Exercise data:
#####

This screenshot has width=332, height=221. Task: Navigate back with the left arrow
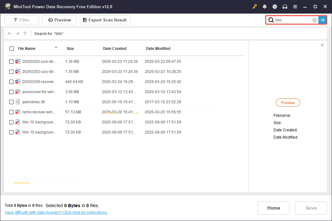pos(9,33)
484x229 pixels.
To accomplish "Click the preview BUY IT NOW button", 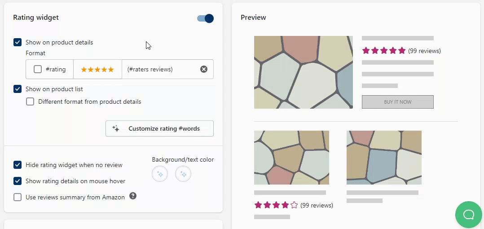I will (397, 102).
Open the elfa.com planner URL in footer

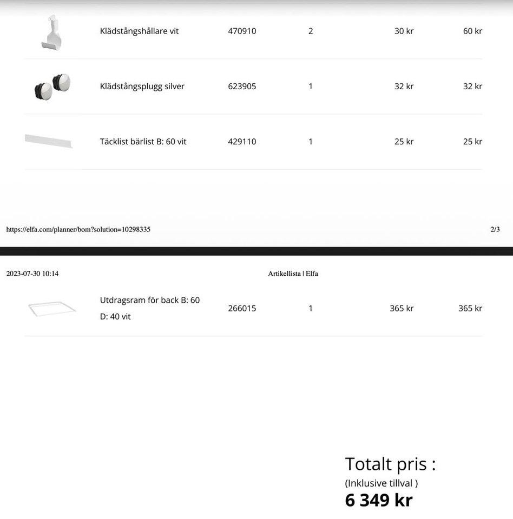click(78, 230)
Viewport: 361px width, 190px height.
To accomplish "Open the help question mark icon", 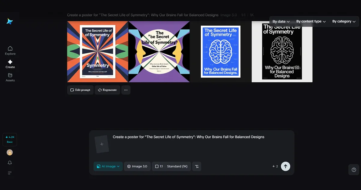I will pyautogui.click(x=354, y=169).
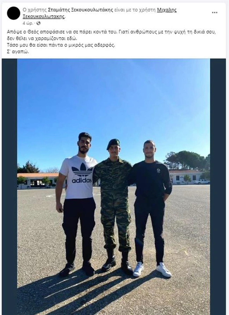This screenshot has width=229, height=315.
Task: Click the closing text "Σ' αγαπώ."
Action: [18, 52]
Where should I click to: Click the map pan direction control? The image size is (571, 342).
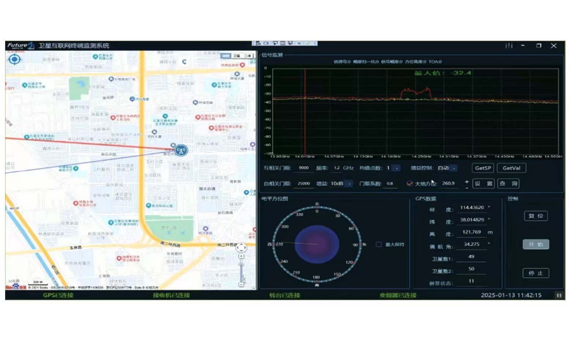point(241,247)
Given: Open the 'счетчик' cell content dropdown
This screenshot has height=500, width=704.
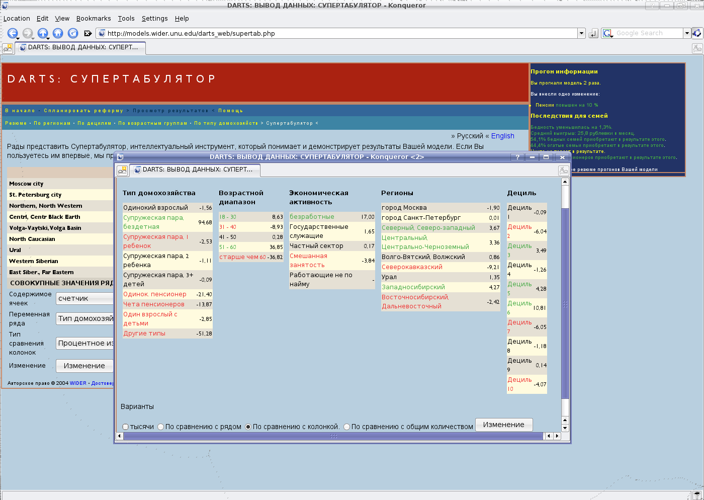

#####

Work task:
Exact copies of the lines from the one containing "Where should I" through the final line of the data are required; pictures are to be omitted.

Output for this exercise:
Where should I click to: Click the map pan direction control? The image size is (571, 342).
point(241,247)
Given: Open the 'счетчик' cell content dropdown
This screenshot has height=500, width=704.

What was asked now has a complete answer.